Time Period3 Months [change]
DirectionMoves Against 
StrengthInsignificant
Accuracy98.04%
ValuesDaily Returns

AudioCodes  vs.  Utron

 Performance 
       Timeline  
AudioCodes 

Risk-Adjusted Performance

Soft

 
Weak
 
Strong
Compared to the overall equity markets, risk-adjusted returns on investments in AudioCodes are ranked lower than 4 (%) of all global equities and portfolios over the last 90 days. Despite somewhat weak basic indicators, AudioCodes sustained solid returns over the last few months and may actually be approaching a breakup point.
Utron 

Risk-Adjusted Performance

Weak

 
Weak
 
Strong
Compared to the overall equity markets, risk-adjusted returns on investments in Utron are ranked lower than 2 (%) of all global equities and portfolios over the last 90 days. Despite somewhat strong basic indicators, Utron is not utilizing all of its potentials. The current stock price disturbance, may contribute to short-term losses for the investors.
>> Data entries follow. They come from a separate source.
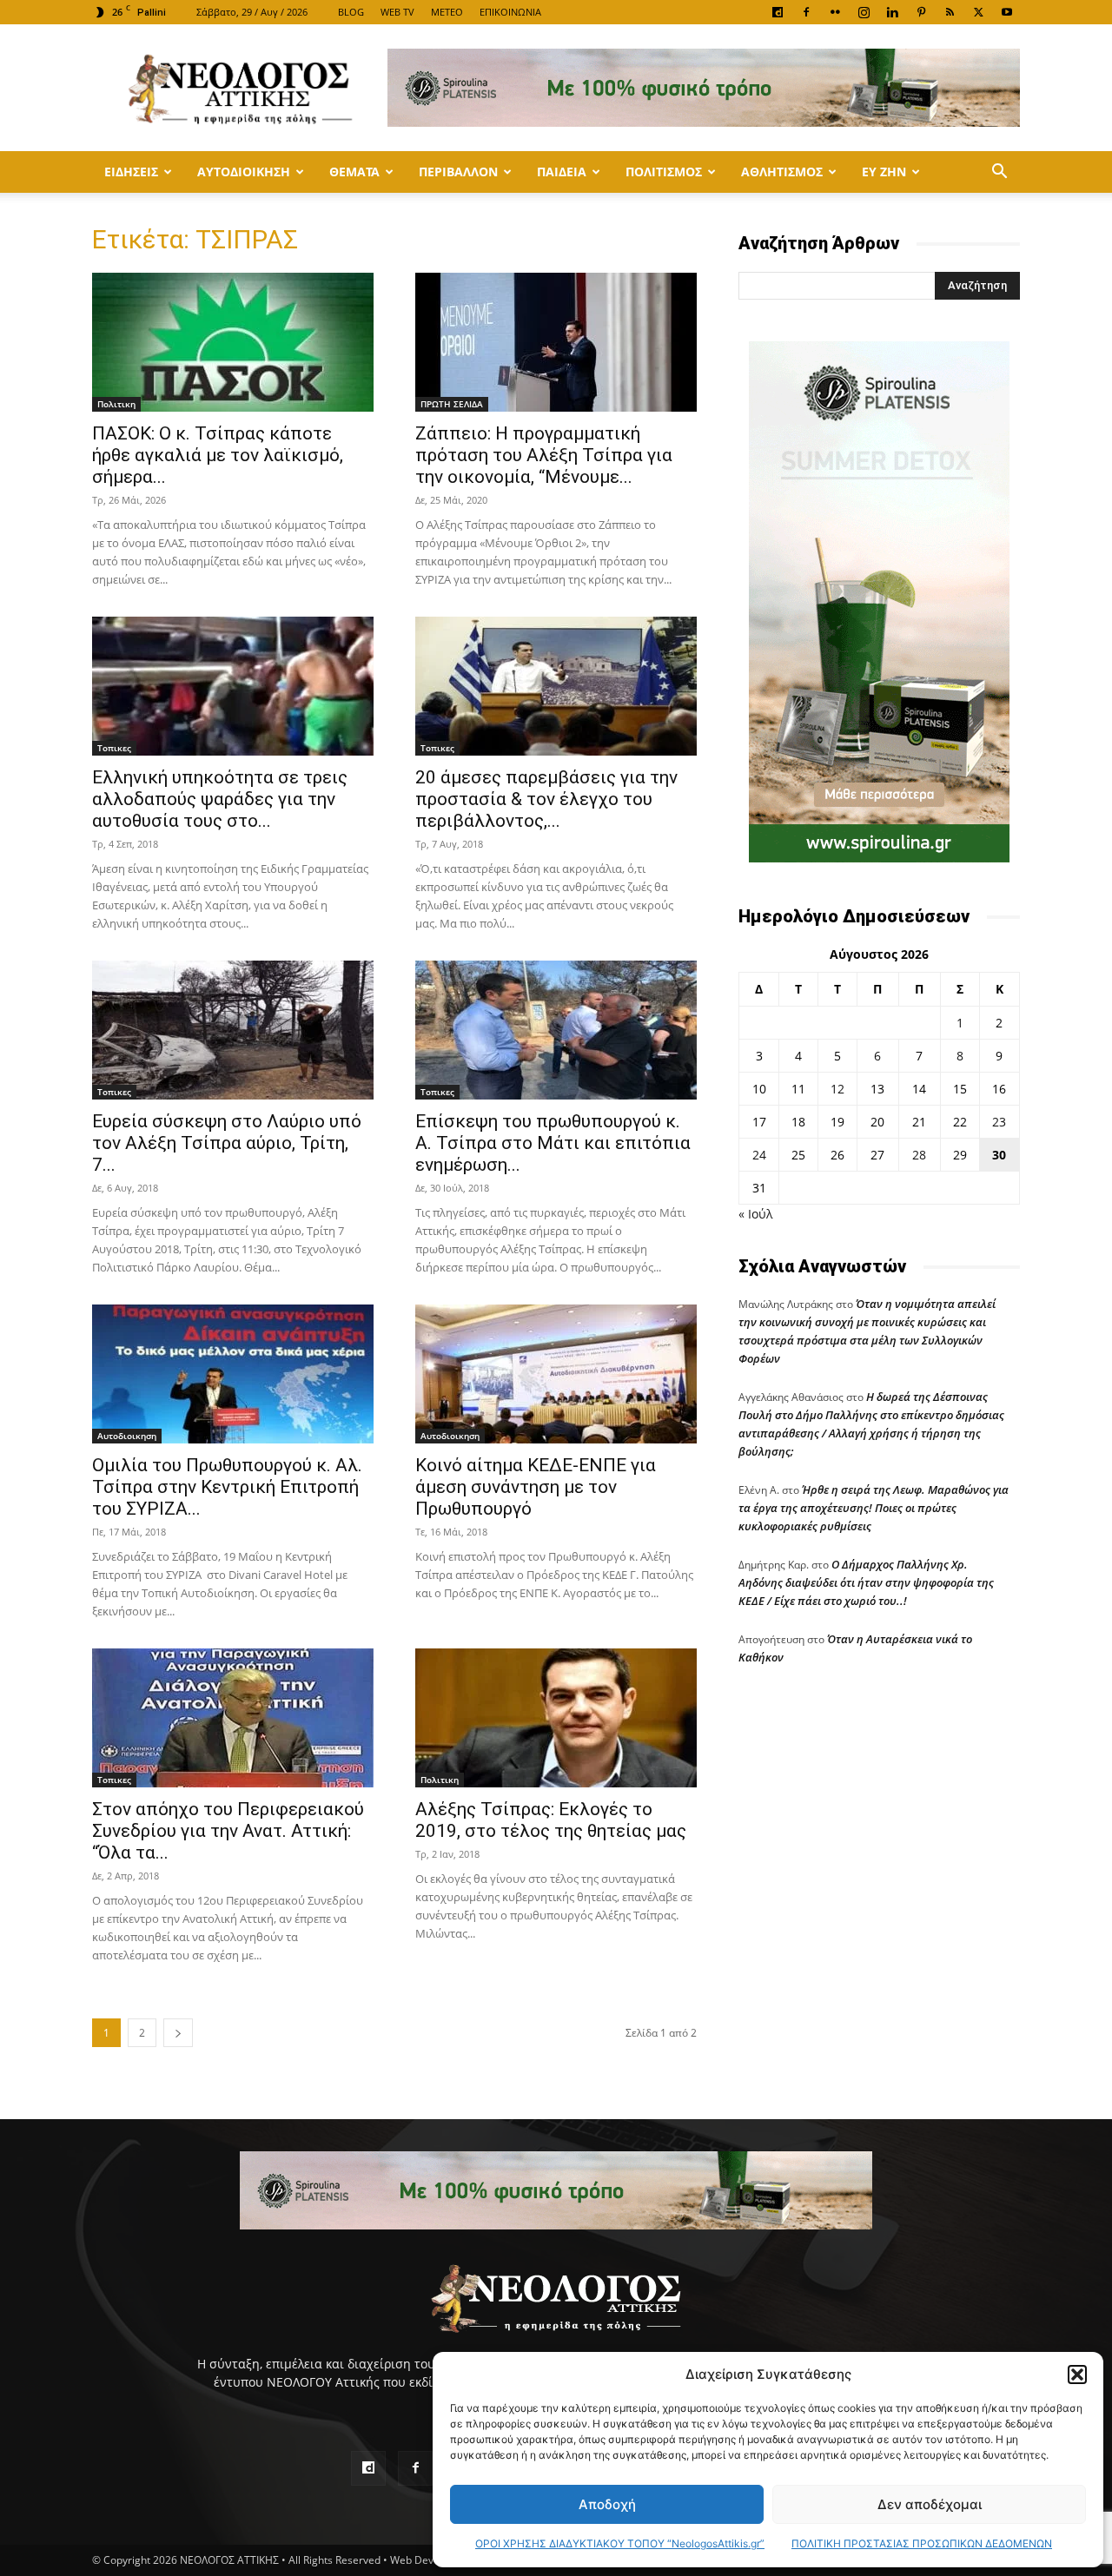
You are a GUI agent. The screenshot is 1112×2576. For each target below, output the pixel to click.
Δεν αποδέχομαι (929, 2504)
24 (759, 1154)
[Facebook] (806, 12)
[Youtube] (1007, 12)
AudioCodes and Utron Volatility Contrast

   Predicted Return Density   
       Returns  

Pair Trading with AudioCodes and Utron

The main advantage of trading using opposite AudioCodes and Utron positions is that it hedges away some unsystematic risk. Because of two separate transactions, even if AudioCodes position performs unexpectedly, Utron can make up some of the losses. Pair trading also minimizes risk from directional movements in the market. For example, if an entire industry or sector drops because of unexpected headlines, the short position in Utron will offset losses from the drop in Utron's long position.
The idea behind AudioCodes and Utron pairs trading is to make the combined position market-neutral, meaning the overall market's direction will not affect its win or loss (or potential downside or upside). This can be achieved by designing a pairs trade with two highly correlated stocks or equities that operate in a similar space or sector, making it possible to obtain profits through simple and relatively low-risk investment.
Check out your portfolio center.
Note that this page's information should be used as a complementary analysis to find the right mix of equity instruments to add to your existing portfolios or create a brand new portfolio. You can also try the Portfolio Suggestion module to get suggestions outside of your existing asset allocation including your own model portfolios.